Thanks very much, Klaus. Hello and welcome everyone also from my side. Let's have a look at the financial results of the first quarter. Starting at sales, as Klaus mentioned, 26% above prior year's first quarter. Which was clearly a slow quarter one. So that is okay now for Q1 and 2024. Looking at the EBIT side. We managed to improve by 33%. So looking at the total EBIT, it's -EUR 4.4 million. The adjusted EBIT is -EUR 4.3 million. We just had about EUR 100,000 of restructuring costs in the first quarter. We expect our cost reductions to start to kick in in terms of results as of the second half of 2024. And we will see the major part of the restructuring cost rather than the second half of the year, not in Q1 or Q2.

So that's rather what we also expected, that we see something, but not the bulk part or the main part in the first half year. Looking at incoming orders, as Klaus mentioned, the order situation in Q1 is below what we expected. For the reasons Klaus mentioned, and we'll go a little bit further into the situation of the business units in a minute. Looking at working capital and free cash flow. We still have a high working capital at the moment. And therefore a free cash flow, which is close to the EAT. Which is basically based on a lot of solar business we are doing at the moment on the receivables and inventory side. We also see that in a bit more detail in a second. Orders in hand in the end are also below last year. Basically in line with the order situation what Klaus mentioned.

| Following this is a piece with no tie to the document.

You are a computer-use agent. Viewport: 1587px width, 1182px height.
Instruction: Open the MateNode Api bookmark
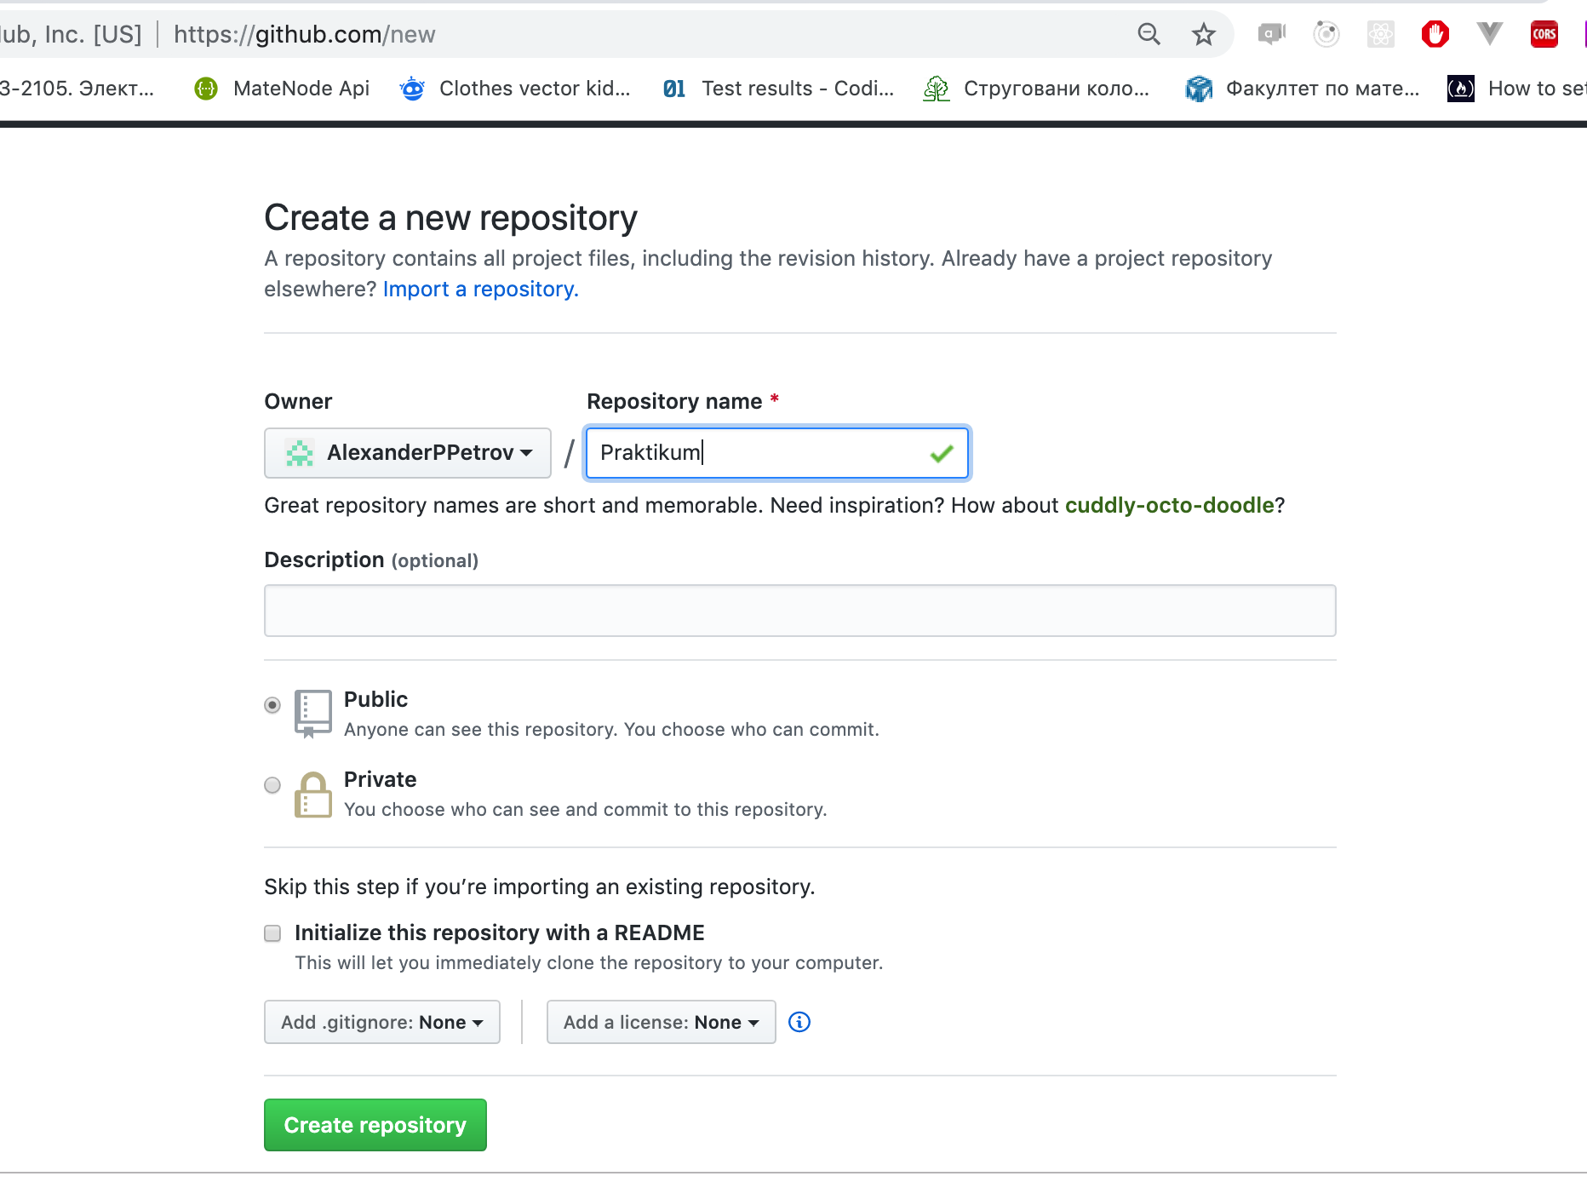point(282,89)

Let's have a look at the different business units. Can you switch? Thank you. Starting with the Electronics. In Electronics, we have higher sales in the depaneling. But we have a clearly slow market in the stencil area. Stencil area is one of the smallest areas we have in Electronics. But it's one of the areas where we particularly see the slow Electronics market in China having its effect on what our customers need in additional capacity and order from us. In LIDE, we do see that there's a further increasing and specific interest in the LIDE technology. And there it is really not an issue that customers would hesitate to proceed with their projects. Yeah, it's not a day or two that they order a piece of equipment, but they go through their process as expected and there's no hesitance there at all.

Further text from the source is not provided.